Lá e Cá (Here and There) features Carol Saboya in five inspired vocals with the remaining tracks all being instrumentals. Carol’s voice continues to enthrall and delight, and her command of English is perfect and makes her feel just as easy singing a Cole Porter classic or a Tom Jobim gem. The album augments the traditional piano (Antonio Adolfo), bass (Jorge Helder) and drum (Rafael Barata) approach with the addition of guitar master Leo Amuedo and trombone wiz Sergio Trombone. The instrumental quintet is perfect together, and when Carol adds her own vocal instrument, the album soars magically.
Antonio Adolfo & Carol SaboyaOpening the album, Antonio’s own 1974 composition “Cascavel” gets this fine repertoire off to an excellent start. The melody is demanding and allows, in particular, Antonio, Rafael and Jorge to showcase their individual craft. A little over two minutes into the track, Jorge has a commanding bass solo clearly asserting his place among the greatest bass players in contemporary Brazilian and jazz music.
The first time we hear Carol in the album is in the classic Kern-Hammerstein’s “All the Things You Are.” As if her voice alone were not enough to captivate the listener, we hear precisely what Antonio had in mind with his concept of Brazilian phrasing bringing “authenticity and originality to any type of music from any culture.” It also helps that Antonio cleverly added Dori Caymmi‘s “Amazon River” as an interlude in this arrangement. Whether using an interlude or simply a medley of Brazilian and U.S. melodies, this approach works very well in this release. It is not overdone at all and genuinely shows the careful and meticulous research that went into putting this album’s selections together. Listeners will enjoy Tom Jobim’s “Garoto” played along with George Shearing’s “Lullaby of Birdland” and again in the other two medleys, “Every Time We Say Goodbye/Nuvens Douradas” and “Toada Jazz/Night and Day.”
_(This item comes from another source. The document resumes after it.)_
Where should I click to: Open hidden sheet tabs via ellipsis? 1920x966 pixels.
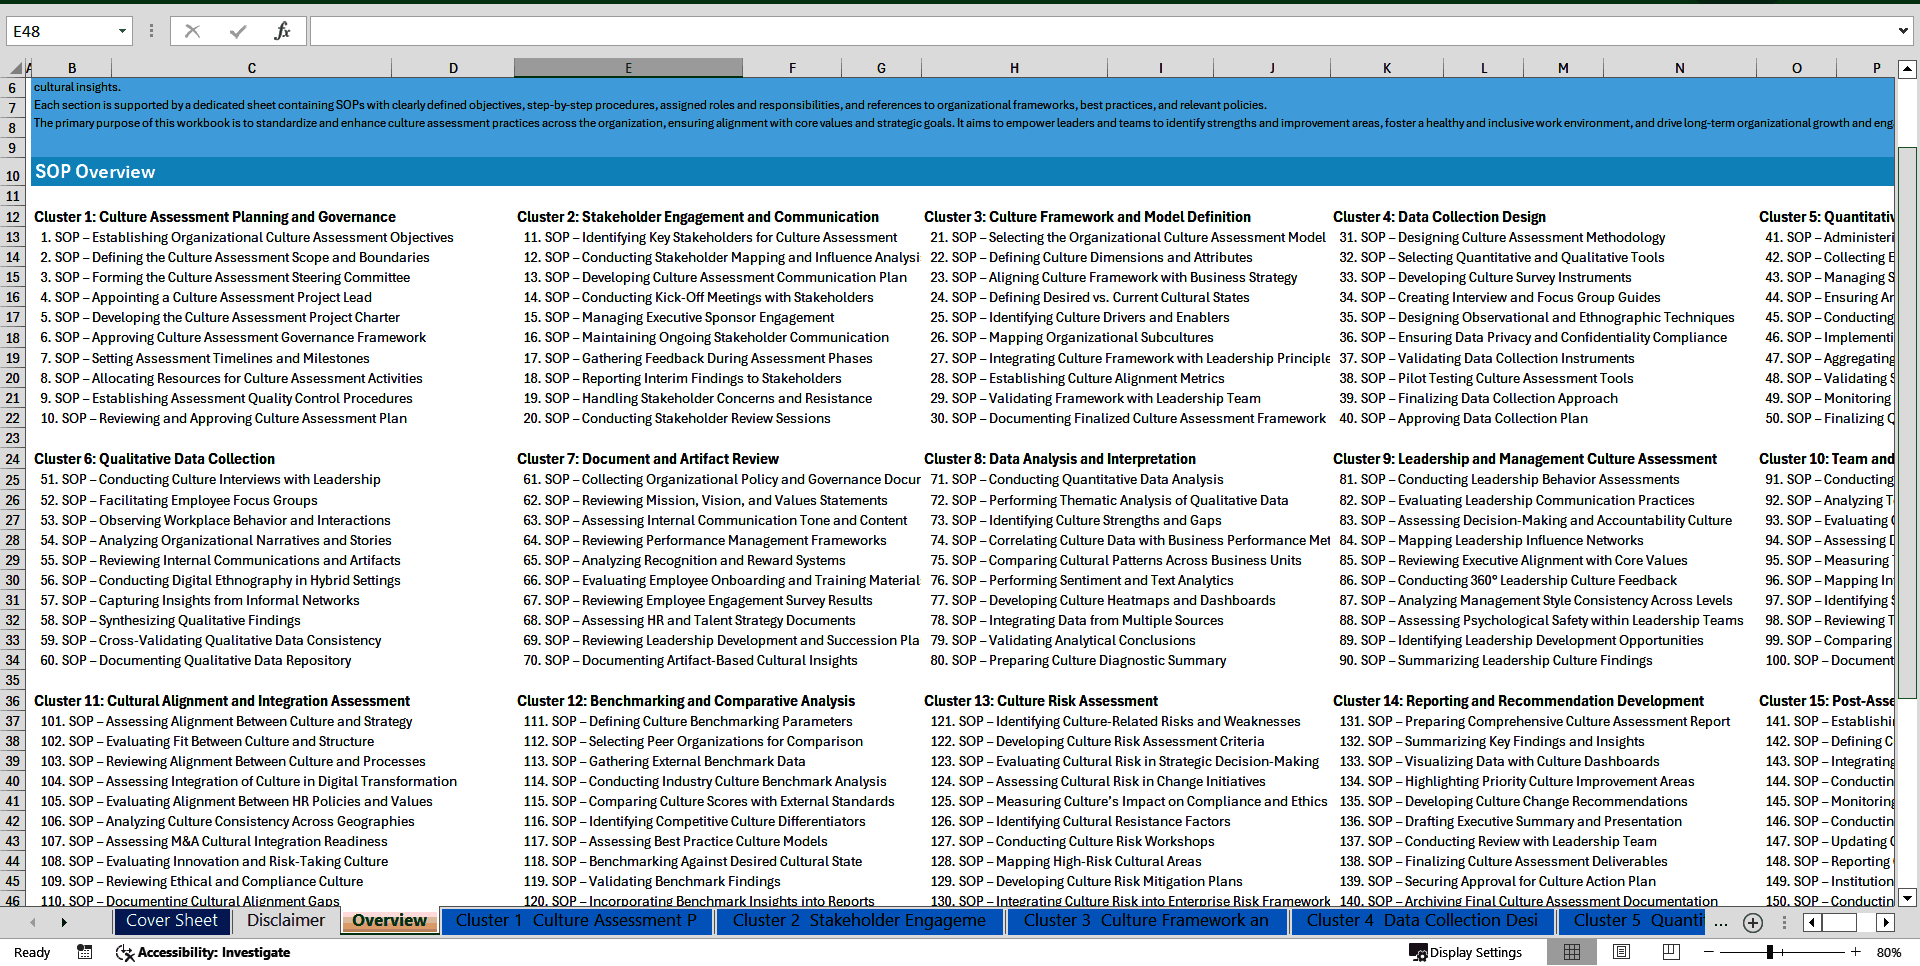click(x=1721, y=922)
Lá e Cá (Here and There) is pleasing from the first to the last note, but there are two superb moments that will definitely give you that sudden realization of a master’s touch. The first is Carol’s rendition of “A Night in Tunisia.” Her phrasing and pure joy in singing this classic is abundantly clear. The fast tempo is magical, and Sergio’s trombone solo after Carol’s dreamy vocalise seals this arrangement. If only every arranger had the vision and skill to do what Antonio created, music would never be dull or uninspiring. The second great moment of the album is in the medley of Porter and Jobim in “Every Time We Say Goodbye/Nuvens Douradas.” That Cole Porter and George Gershwin are closely related to Brazilian music has been shown in other albums by other artists. Here, Antonio takes this melodical affinity a step further. He is visionary. This album brings together two cultures into one musical world. Never has U.S. music sounded so Brazilian and authentic!